▶ _DOCUMENT SEGMENT_:
· · · · ·

Posted by jlwile on June 24, 2010As you can see by the links on the right, I am a fan of the Discovery Institute. As its website says, “The Institute discovers and promotes ideas in the common sense tradition of representative government, the free market and individual liberty.” Those are three concepts that are very near and dear to my heart. As a result, I get their Discovery Institute Views, and I read with interest the Summer 2010 edition.
On the front page of that newsletter, there was an article about Wesley J.
Smith, senior fellow at the Institute’s Center for Human Rights and Bioethics. He is a champion of human exceptionalism, the seemingly obvious concept that people are more valuable than other forms of life on this planet. At first, it seemed a bit odd to me that this concept needs a champion, since it is, as one of my chemistry professors used to say, “intuitively obvious to the most casual observer.” As I learned from the article, however, there are people who actually attempt to argue against this self-evident idea.
One such person is Peter Singer, professor of Bioethics at Princeton University and laureate professor at the Center for Applied Philosophy and Public Ethics at the University of Melbourne. In 1979, he published a textbook called Practical Ethics. In 1993, a second edition was published, and that’s the one I found at the library. After skimming parts of the book and reading other parts, I can definitely say that this is one guy who has taken the hypothesis of evolution and twisted it into lunacy.

· · · · ·

▶ _JOB A_: Can you rewrite the blog post on human exceptionalism from "One such person" to "it into lunacy.", renaming "textbook" as "volume"?
▶ _JOB B_: How would you put this sentence from the blog post on human exceptionalism into Spanish: "In 1979, he published a textbook called Practical Ethics."
▶ _JOB C_: Could you carry on the blog post on human exceptionalism from its last sentence?

· · · · ·

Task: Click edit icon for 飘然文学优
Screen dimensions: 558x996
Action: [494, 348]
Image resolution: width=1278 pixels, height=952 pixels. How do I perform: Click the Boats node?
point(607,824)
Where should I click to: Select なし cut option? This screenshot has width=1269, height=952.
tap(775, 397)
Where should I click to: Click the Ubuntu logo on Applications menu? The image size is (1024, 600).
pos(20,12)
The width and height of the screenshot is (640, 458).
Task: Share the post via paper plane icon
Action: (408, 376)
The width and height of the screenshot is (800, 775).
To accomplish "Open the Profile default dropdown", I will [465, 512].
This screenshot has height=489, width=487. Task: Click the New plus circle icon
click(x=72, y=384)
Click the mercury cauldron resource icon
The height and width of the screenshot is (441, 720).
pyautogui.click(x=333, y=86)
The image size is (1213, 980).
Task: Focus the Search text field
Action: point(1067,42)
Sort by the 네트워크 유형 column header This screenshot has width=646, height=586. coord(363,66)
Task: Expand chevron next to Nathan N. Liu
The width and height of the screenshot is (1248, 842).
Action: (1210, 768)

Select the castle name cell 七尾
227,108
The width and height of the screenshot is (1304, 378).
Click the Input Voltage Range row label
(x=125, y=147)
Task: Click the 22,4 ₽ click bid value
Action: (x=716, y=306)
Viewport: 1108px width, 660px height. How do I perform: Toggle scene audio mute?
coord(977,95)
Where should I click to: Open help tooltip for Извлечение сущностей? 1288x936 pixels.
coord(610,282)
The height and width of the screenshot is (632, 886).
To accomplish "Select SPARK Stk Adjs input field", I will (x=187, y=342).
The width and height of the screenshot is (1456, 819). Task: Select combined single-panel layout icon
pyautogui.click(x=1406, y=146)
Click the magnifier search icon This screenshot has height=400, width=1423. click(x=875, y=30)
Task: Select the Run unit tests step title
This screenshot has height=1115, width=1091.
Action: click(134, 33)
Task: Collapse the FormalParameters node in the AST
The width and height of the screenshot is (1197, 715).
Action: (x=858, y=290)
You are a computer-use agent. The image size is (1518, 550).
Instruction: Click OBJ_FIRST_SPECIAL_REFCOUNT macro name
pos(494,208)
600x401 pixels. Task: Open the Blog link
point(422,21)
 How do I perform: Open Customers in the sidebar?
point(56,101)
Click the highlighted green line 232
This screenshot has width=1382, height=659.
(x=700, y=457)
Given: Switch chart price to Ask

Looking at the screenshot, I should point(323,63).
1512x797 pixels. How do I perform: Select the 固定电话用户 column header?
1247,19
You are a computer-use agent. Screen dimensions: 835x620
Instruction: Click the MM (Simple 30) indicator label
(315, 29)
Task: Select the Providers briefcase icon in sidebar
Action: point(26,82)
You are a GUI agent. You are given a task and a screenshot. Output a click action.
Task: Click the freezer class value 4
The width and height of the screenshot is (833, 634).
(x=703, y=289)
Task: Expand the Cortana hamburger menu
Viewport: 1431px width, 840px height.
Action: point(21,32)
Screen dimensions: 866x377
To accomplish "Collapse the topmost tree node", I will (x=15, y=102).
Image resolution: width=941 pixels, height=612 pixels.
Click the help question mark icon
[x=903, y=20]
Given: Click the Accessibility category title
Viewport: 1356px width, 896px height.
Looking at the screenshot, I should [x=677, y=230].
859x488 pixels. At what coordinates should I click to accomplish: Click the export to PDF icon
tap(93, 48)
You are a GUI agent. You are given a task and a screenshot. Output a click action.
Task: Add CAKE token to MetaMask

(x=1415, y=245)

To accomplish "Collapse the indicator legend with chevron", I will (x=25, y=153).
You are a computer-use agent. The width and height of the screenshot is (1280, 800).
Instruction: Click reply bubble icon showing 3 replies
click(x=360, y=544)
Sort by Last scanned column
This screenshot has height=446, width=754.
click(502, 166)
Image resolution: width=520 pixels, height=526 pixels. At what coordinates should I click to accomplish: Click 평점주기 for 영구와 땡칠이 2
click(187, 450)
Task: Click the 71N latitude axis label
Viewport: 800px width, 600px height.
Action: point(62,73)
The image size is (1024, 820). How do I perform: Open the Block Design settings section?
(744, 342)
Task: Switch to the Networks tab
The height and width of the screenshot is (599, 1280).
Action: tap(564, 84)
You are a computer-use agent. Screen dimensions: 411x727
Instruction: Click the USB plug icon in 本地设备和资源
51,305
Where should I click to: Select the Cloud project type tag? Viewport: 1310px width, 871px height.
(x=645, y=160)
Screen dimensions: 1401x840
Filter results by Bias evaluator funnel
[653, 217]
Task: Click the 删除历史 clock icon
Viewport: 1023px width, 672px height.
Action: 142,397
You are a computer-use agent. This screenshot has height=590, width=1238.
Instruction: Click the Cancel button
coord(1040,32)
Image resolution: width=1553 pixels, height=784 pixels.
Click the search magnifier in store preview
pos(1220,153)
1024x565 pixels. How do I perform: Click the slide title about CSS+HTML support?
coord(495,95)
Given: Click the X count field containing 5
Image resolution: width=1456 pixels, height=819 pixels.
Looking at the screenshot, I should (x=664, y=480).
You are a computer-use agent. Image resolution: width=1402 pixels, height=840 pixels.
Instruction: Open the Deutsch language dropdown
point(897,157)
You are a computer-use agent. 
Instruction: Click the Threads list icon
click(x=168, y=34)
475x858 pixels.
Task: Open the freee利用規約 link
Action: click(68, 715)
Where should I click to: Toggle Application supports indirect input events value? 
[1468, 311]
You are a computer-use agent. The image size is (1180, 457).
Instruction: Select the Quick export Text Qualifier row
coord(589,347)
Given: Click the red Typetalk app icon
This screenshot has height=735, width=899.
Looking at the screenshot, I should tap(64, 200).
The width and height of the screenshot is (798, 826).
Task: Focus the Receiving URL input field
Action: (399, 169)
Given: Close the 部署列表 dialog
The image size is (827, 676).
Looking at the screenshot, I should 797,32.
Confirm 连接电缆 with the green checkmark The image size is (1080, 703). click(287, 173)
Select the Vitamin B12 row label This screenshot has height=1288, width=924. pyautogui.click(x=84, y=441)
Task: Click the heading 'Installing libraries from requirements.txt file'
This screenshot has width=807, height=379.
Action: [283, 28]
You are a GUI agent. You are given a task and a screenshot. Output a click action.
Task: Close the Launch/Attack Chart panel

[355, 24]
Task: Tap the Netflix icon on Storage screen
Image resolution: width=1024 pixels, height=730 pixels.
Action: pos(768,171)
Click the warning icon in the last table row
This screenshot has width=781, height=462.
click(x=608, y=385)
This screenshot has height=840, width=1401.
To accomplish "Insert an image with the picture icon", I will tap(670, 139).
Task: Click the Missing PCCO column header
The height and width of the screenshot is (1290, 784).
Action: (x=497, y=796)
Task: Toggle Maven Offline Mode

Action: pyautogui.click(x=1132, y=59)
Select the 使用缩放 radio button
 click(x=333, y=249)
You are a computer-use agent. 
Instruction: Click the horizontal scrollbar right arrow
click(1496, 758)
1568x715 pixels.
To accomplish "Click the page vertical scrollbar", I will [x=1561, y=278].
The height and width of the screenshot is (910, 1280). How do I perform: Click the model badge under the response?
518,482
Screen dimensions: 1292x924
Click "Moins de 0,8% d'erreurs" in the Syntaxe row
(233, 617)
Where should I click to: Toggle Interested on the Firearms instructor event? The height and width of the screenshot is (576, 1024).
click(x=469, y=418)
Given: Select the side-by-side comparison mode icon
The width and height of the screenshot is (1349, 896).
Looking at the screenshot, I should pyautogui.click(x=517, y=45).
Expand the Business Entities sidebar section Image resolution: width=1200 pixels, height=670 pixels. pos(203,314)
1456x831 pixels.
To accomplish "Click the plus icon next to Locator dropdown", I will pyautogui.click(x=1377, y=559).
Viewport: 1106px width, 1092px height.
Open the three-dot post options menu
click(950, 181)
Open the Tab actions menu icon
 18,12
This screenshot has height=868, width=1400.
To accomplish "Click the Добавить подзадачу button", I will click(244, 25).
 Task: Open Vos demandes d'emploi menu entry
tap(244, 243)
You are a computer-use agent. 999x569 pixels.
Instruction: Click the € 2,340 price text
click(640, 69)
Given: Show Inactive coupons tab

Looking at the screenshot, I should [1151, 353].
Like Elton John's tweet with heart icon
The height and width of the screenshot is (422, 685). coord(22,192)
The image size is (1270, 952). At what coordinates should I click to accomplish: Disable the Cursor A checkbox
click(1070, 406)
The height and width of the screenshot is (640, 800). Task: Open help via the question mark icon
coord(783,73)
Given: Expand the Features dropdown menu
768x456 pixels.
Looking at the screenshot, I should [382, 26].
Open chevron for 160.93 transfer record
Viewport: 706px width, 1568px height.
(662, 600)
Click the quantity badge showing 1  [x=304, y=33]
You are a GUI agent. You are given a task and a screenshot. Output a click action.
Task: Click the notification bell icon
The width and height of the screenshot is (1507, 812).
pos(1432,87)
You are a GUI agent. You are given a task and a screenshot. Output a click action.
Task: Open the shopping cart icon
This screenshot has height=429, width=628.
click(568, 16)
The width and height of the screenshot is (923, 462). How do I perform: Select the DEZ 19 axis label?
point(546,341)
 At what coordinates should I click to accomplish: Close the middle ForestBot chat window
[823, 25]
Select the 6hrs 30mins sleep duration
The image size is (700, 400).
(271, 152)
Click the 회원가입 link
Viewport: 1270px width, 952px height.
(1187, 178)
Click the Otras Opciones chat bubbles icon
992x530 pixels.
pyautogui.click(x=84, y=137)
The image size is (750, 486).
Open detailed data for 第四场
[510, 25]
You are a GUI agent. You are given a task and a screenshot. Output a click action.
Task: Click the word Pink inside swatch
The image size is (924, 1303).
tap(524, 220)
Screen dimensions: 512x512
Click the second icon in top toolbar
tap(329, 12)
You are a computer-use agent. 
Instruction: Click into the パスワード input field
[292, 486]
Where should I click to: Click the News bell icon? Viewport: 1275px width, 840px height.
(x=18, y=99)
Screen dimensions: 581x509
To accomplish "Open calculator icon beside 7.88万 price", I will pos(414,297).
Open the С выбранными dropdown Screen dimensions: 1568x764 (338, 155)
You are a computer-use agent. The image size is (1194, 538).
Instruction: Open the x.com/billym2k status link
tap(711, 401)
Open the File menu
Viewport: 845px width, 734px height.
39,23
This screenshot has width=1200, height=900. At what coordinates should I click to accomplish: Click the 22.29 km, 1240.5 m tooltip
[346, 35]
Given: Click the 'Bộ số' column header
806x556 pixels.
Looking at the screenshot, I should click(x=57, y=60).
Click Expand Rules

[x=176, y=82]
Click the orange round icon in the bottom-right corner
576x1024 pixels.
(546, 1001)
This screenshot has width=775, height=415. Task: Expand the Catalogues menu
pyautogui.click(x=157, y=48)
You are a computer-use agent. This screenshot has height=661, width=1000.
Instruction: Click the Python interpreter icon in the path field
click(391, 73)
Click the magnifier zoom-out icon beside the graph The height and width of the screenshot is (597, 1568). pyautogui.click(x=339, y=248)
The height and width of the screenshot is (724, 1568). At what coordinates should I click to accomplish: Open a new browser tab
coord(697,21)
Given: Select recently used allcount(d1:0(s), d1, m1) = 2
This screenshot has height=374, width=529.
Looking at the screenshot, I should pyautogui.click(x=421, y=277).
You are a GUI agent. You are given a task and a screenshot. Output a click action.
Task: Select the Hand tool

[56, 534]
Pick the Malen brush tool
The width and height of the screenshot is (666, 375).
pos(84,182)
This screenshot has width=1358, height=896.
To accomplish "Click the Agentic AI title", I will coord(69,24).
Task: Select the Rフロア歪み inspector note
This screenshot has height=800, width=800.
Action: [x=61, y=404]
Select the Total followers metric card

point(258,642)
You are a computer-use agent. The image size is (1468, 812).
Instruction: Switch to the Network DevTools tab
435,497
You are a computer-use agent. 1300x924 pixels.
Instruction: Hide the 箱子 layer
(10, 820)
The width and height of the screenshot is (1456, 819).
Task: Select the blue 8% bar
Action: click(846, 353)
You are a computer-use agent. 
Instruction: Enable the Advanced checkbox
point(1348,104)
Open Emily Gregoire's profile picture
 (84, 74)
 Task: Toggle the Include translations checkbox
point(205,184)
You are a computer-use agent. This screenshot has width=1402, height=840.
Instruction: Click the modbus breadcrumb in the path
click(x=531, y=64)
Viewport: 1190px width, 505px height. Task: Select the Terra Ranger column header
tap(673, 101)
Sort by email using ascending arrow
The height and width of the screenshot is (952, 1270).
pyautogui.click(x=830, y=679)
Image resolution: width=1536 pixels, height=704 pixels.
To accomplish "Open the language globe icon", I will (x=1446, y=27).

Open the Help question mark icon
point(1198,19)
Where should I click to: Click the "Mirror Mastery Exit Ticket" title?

· · · · ·

▶ _RIGHT ANSWER A_:
One such person is Peter Singer, professor of Bioethics at Princeton University and laureate professor at the Center for Applied Philosophy and Public Ethics at the University of Melbourne. In 1979, he published a volume called Practical Ethics. In 1993, a second edition was published, and that’s the one I found at the library. After skimming parts of the book and reading other parts, I can definitely say that this is one guy who has taken the hypothesis of evolution and twisted it into lunacy.

▶ _RIGHT ANSWER B_: En 1979, publicó un libro de texto titulado Practical Ethics.

▶ _RIGHT ANSWER C_:
Now before I go any further, let me make two points perfectly clear. First, unlike many of my creationist colleagues, I do not have a problem with the philosophical underpinnings of the hypothesis of evolution. Indeed, as Dr. Hunter points out in his book, Darwin’s God, evolution can, in some ways, elevate one’s idea of God, because it takes Him out of the “dirty” day-to-day affairs of nature. In essence, a God who “set everything up” so that humans would be the inevitable result of natural processes working on their own is not only an incredibly powerful God, but He is also a God who is not “sullied” by nature’s “unsavory details.”
Second, I don’t think that the inevitable consequences of the hypothesis of evolution are necessarily evil. As I mentioned in my review of Ben Stein’s documentary Expelled, while Hitler and others used evolution as a justification for all sorts of nastiness, evolution did not cause the nastiness. Evil people caused the nastiness, with evolution just being a handy prop to carry along the way. In addition, without Darwin, young-earth creationists couldn’t have a rational view of science, since young-earth creationists require microevolution to produce the diversity of life that we see today from the created kinds that were preserved on Noah’s Ark. Thus, not only is evolution not evil, one facet of it allows me to have a Biblical worldview.
Having made those two points, however, I think it is certainly possible for individuals to take evolution to ridiculous extremes, and that is what Peter Singer has done. In his textbook, he frequently uses the phrase “nonhuman animals.”1 What is the source of this phrase? It comes from the hypothesis of evolution. According to that hypothesis, humans are just another type of animal. Sure, we have many evolutionary novelties compared to the other animals, but fundamentally, we are animals and nothing more.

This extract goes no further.